Martha del Socorro Ubilla, 60 years old, mother of political prisoners Marvin Castellón Ubilla and Marlon Castellón Ubilla, the latter released in December 2021; she is in custody and is being prosecuted by the regime of Daniel Ortega and Rosario Murillo for the alleged commission of an unknown crime.
Ubilla was taken from her home by members of the Police the early morning of January 11. Hours later, political opponents were arrested: Javier Espinoza, sound engineer for the protests in 2018; Thelma Vanegas and José Ricardo Muñoz López, thus increasing the list of political prisoners of the Nicaraguan regime.
According to judicial matter 000749-ORM4-2023-PN, the four were criminally charged by prosecutor Luis Carlos Mongalo Roblero for the alleged commission of a crime that was omitted in the electronic version of the judicial file, in which the State of Nicaragua and Nicaraguan society appear as “victim or offended.”
The accusation against the four, according to the electronic system of the Judiciary, was formalized on January 13 and is filed in the Fifth Criminal District Court of Managua, in charge of Nalia Nadezhda Úbeda Obando.
Also on January 13 —before the accusation was known— Ubilla’s relatives filed a writ of habeas corpus, which the Managua Court of Appeals ruled on January 16 as “inadmissible.”
Arrested on previous occasions
Martha del Socorro Ubilla had been the victim of acts of threats, harassment, and surveillance by state and parastatal agents since her children Marlon Castellón Ubilla and Marvin Castellón Ubilla were jailed for having participated in the anti-government protests, first in 2018 and then in 2020.
In July 2018, Martha Ubilla was detained for 15 days at the Judicial Assistance Directorate, known as El Chipote Viejo, where “she would have suffered physical and psychological violence,” according to her account given to the police. Inter-American Commission on Human Rights (IACHR).
Ubilla was also subjected to acts of violence when she visited her children in the Jorge Navarro prison, such as being forced to undress, attempts to touch her private parts, and verbal attacks.
Since the beginning of 2020, police and parastatal agents were constantly present at the Castellón Ubilla family’s home to monitor or harass. Also in October of that year, Mrs. Ubilla was held for several hours in the National Penitentiary System, where she went to leave parcels for her son, Marvin Castellón.

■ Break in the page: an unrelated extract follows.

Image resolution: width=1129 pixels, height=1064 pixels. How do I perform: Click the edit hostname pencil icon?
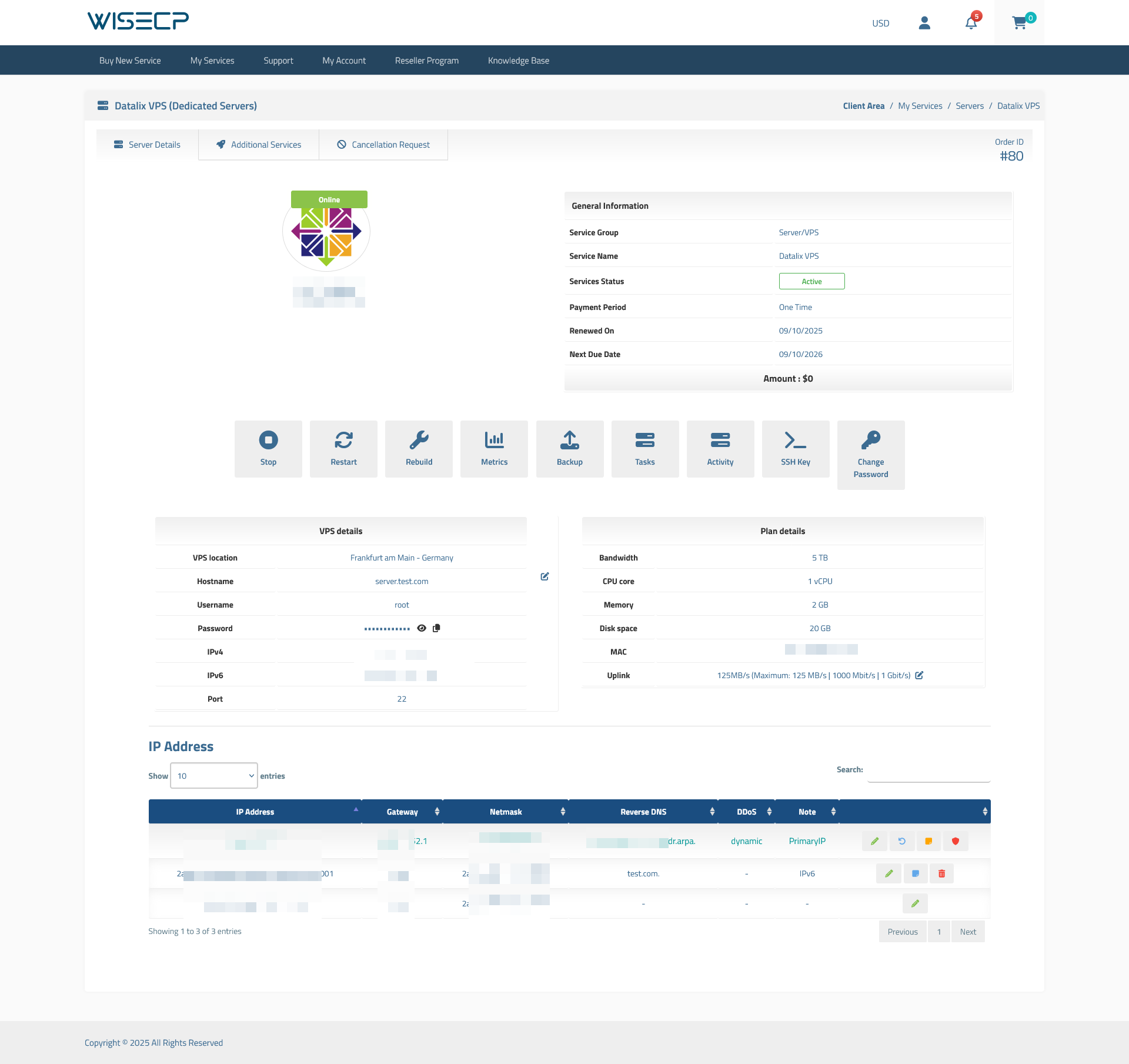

The harassment of Martha Ubilla increased as of March 2021, when the regime unleashed a manhunt against political opponents and possible presidential candidates, so the Inter-American Commission decided to grant him precautionary measures in February 2022.
Other detainees
Among those accused is also Javier Espinoza, known as the sound engineer for the 2018 marches, who was arrested —for the second time— on the morning of January 11.
Espinoza, who is the son of trade unionist José Espinoza, was arrested for the first time on September 16, 2018 at his home in the Monseñor Lezcano neighborhood. On that occasion, Espinoza was detained in El Chipote for two nights and three days and was later released.
On January 9, the Police also arrested Professor Juan Bautista Guevara Carballo, 46, who was released 10 hours later, so the relatives of those arrested on January 11 expected something similar to happen, but it did not.
Until December 2022, the regime of Daniel Ortega and Rosario Murillo kept 235 political prisoners in the different prisons of the country and, as he expressed last week, in his first speech of 2023during the installation of the new legislative period, has no intention of acquitting them despite the “campaigns” for their release.
Ortega assured that “not even with life imprisonment” could they pay off the damage that, according to him, they caused Nicaragua during the massive protests of 2018, which he again described as an “attempted coup” to which he added the description of “bloody ”.